• Exercise aim:
Copy out every line in the entries below that includes "computer".

______

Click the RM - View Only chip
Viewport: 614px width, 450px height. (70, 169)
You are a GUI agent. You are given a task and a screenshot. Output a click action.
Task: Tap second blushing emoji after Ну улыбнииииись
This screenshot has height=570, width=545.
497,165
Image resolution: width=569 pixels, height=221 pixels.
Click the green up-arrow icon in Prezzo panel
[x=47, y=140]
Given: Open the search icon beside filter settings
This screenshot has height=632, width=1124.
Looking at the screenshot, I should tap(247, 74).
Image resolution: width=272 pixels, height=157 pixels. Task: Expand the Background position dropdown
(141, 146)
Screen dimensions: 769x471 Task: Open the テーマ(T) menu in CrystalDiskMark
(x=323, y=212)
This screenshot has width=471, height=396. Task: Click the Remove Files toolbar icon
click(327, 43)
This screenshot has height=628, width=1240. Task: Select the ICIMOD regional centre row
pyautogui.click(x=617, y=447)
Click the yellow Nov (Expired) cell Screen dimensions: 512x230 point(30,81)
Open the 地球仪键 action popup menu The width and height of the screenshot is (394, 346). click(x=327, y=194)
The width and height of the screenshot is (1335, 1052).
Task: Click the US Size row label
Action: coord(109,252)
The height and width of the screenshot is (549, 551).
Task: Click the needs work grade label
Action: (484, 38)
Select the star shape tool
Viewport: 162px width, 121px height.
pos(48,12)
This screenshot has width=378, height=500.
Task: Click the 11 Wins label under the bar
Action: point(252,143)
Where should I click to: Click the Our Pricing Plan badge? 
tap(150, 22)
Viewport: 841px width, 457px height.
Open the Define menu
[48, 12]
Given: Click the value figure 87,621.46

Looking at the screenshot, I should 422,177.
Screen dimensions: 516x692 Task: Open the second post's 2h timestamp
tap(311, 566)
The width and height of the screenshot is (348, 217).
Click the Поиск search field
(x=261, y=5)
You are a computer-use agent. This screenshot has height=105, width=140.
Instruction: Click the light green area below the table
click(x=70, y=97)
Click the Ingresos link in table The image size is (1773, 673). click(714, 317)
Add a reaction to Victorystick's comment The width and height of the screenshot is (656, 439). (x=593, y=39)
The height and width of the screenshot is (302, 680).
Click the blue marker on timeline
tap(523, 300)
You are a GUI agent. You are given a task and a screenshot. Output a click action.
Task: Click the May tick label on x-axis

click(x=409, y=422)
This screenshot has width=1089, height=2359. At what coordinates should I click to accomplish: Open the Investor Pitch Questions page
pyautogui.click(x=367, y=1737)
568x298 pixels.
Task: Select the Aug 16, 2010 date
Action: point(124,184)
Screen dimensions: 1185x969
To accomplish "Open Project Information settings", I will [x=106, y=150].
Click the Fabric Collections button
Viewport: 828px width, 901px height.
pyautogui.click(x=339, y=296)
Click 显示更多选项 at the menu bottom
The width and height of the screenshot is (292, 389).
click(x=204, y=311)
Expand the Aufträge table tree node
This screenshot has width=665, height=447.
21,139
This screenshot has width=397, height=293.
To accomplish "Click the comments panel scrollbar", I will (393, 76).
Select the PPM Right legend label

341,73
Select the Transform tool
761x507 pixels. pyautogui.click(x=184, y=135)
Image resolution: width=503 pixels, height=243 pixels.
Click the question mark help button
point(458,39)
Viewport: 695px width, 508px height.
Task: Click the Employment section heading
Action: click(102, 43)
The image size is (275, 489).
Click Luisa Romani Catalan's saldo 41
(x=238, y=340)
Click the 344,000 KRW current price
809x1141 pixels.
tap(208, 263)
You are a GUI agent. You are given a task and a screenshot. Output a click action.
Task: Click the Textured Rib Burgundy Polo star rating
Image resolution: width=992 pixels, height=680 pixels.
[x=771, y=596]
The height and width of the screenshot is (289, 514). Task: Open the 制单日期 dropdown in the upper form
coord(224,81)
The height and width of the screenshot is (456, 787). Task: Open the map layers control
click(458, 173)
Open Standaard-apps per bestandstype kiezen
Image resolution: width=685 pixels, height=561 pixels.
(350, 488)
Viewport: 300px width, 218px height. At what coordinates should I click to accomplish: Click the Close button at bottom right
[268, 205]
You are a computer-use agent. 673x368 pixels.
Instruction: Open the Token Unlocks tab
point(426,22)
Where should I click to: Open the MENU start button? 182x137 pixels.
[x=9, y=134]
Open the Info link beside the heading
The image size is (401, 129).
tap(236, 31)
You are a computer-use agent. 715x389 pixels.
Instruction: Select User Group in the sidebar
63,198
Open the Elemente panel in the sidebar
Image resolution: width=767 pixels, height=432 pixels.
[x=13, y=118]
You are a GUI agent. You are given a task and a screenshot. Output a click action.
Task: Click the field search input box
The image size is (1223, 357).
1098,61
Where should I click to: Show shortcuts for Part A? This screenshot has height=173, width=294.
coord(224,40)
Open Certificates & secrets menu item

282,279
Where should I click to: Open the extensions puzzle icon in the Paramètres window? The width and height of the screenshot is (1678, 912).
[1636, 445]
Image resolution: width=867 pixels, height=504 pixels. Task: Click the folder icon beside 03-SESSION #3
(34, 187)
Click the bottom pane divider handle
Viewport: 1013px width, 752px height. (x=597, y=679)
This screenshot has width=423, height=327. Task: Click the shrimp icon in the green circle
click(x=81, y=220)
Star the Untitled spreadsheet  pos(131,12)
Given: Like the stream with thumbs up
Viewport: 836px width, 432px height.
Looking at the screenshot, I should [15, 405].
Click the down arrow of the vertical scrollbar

______

• Output for this task:
You are a computer-use agent. This screenshot has height=105, width=140.
You are a computer-use agent. 673x368 pixels.
You are a computer-use agent. 715x389 pixels.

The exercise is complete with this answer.